▶ Assignment:
Restate exactly the lines below, from the one containing "761x581 pixels." through the final line, and leave out the pictures.

▶ Supplied records:
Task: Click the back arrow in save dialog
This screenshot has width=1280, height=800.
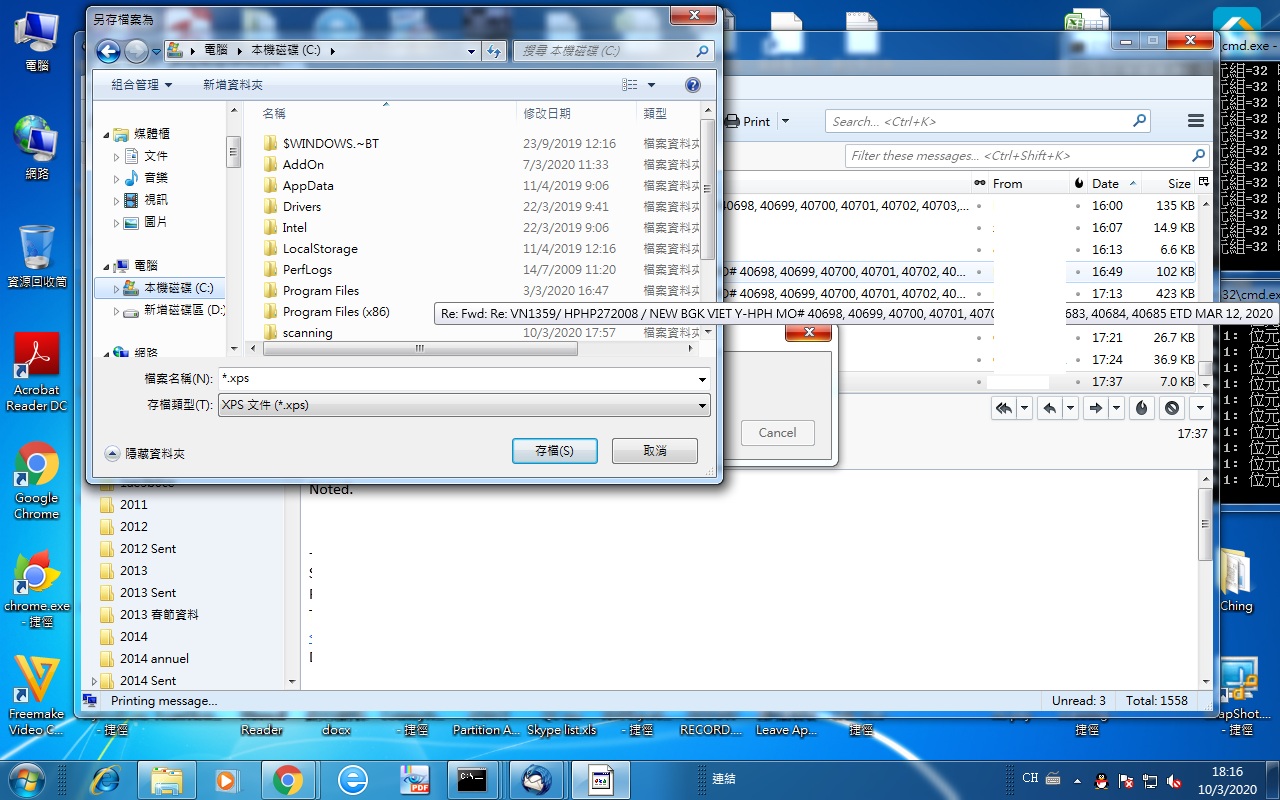Action: tap(108, 51)
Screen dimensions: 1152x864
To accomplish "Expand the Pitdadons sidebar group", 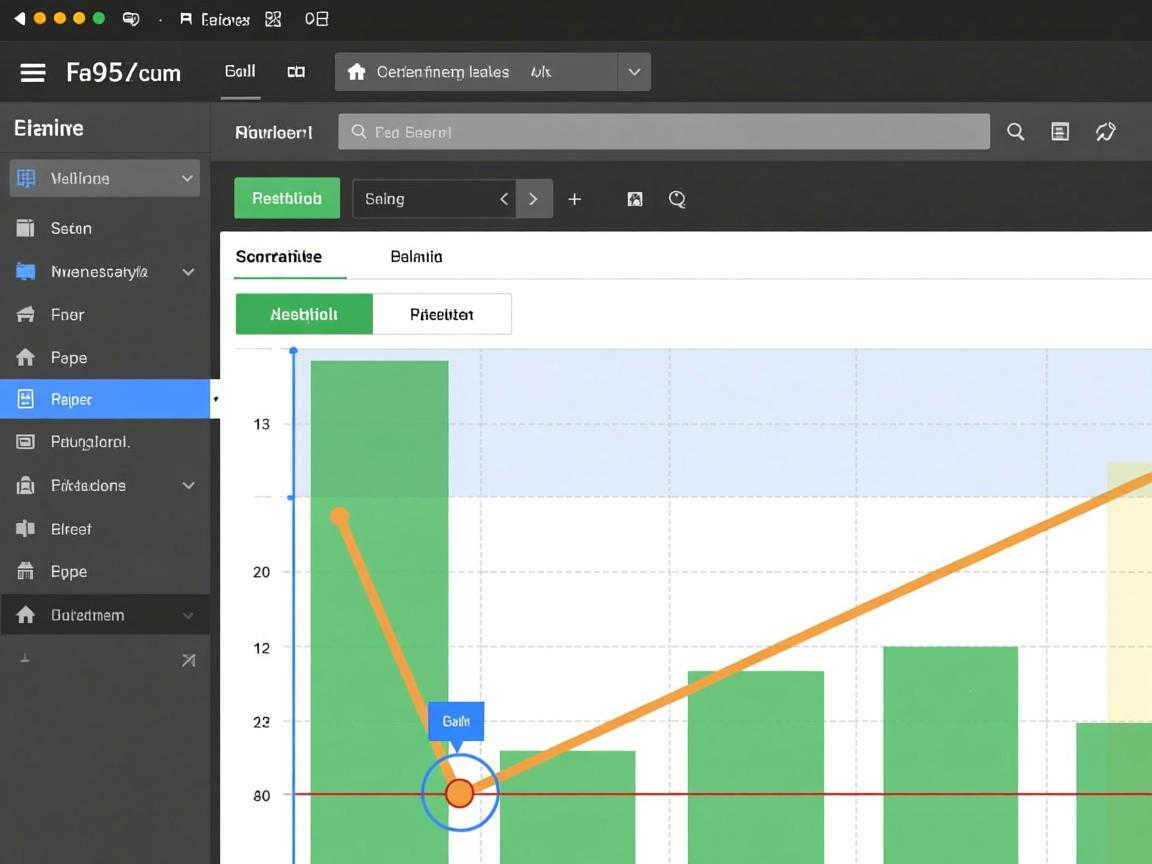I will pyautogui.click(x=187, y=485).
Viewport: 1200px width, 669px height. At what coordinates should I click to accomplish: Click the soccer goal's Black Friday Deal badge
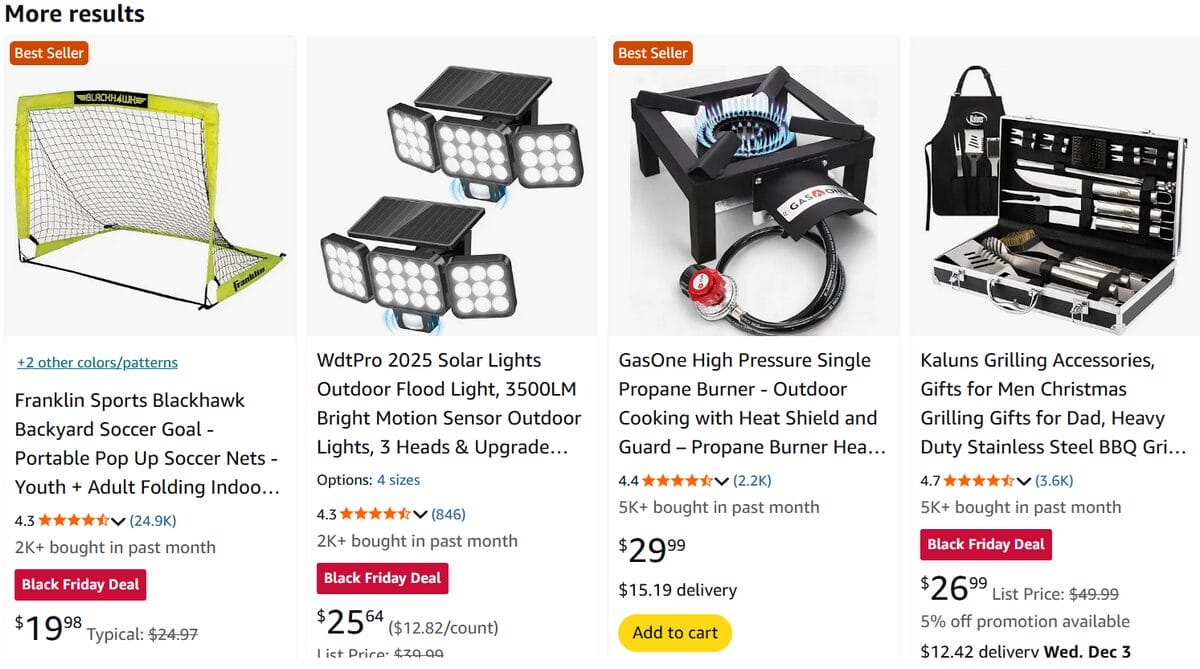(x=80, y=584)
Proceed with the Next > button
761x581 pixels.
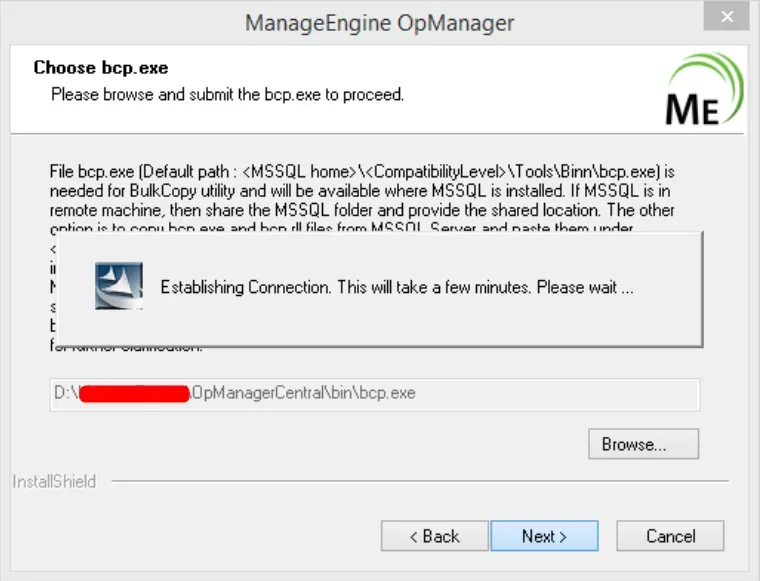[x=545, y=536]
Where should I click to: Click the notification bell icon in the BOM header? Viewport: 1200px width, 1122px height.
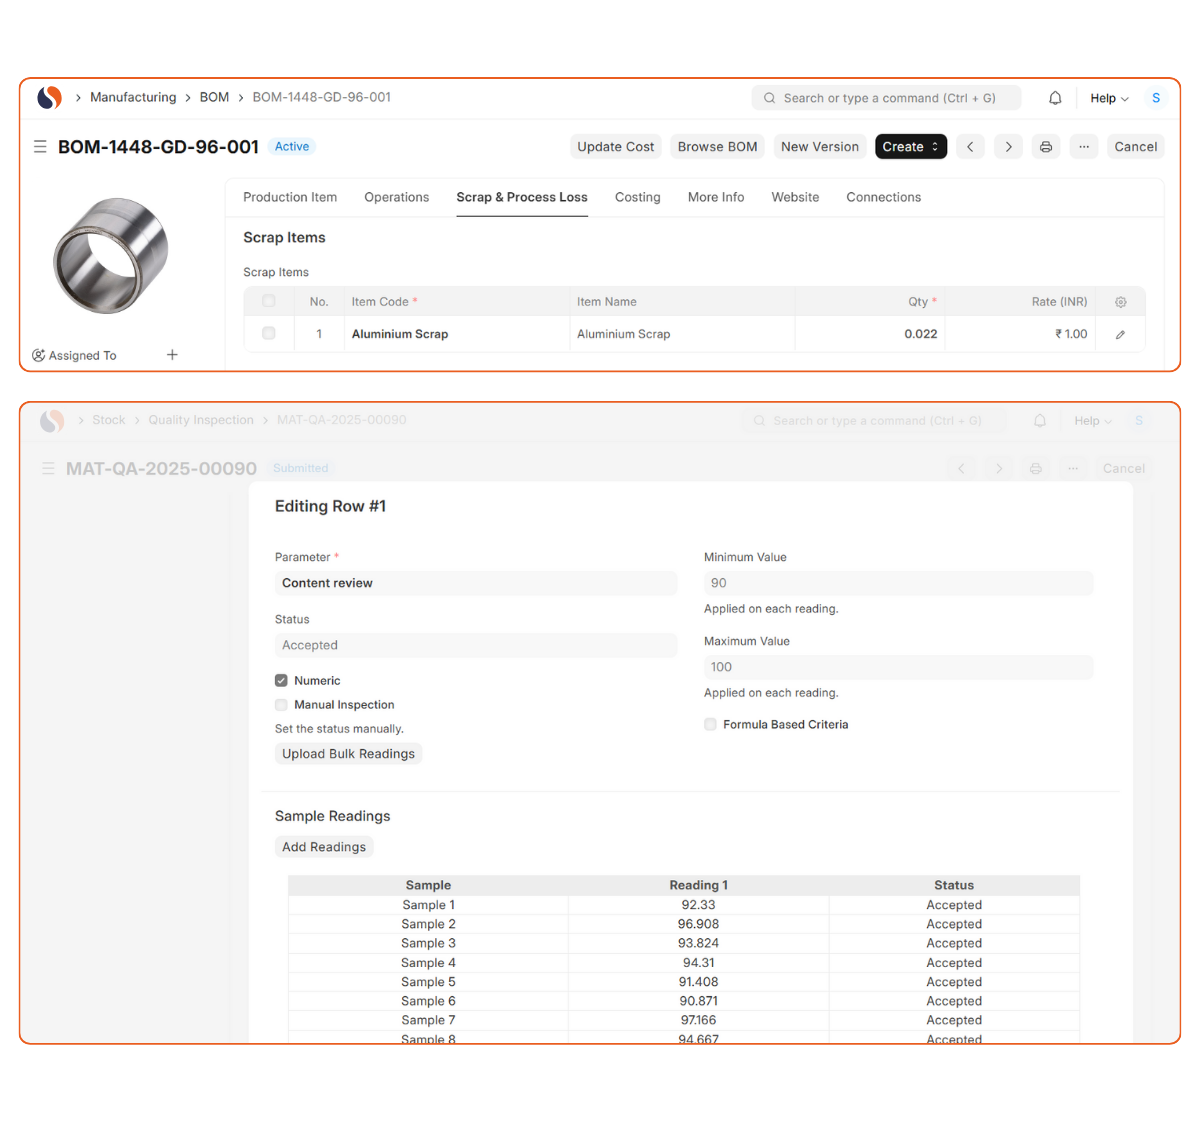(1055, 98)
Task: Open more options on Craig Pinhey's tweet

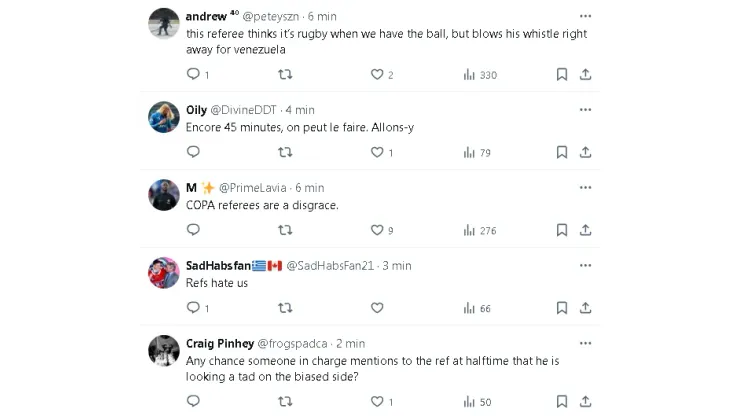Action: click(x=585, y=343)
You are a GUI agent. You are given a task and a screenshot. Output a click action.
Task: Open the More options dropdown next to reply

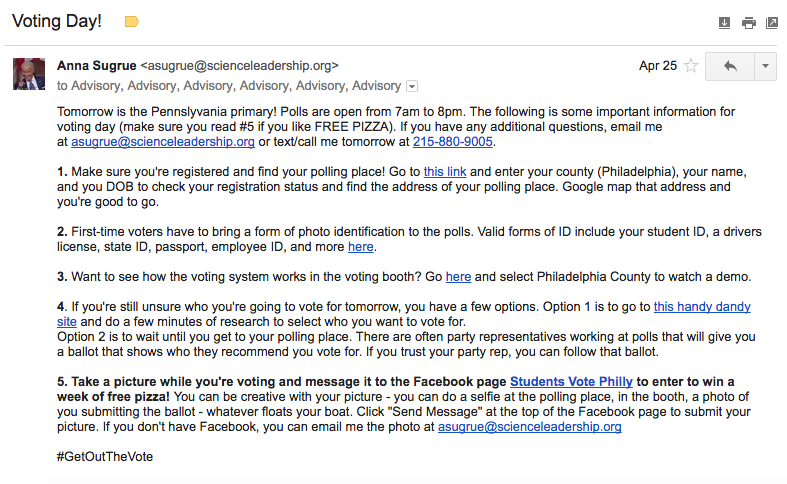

▶ Output for this exercise:
761x581 pixels.
[x=545, y=536]
Where should I click to: Click the notification bell icon in the BOM header? Viewport: 1200px width, 1122px height.
(1055, 98)
Task: Open more options on Craig Pinhey's tweet

Action: click(x=585, y=343)
You are a GUI agent. You are given a task and a screenshot. Output a click action.
Task: Open the More options dropdown next to reply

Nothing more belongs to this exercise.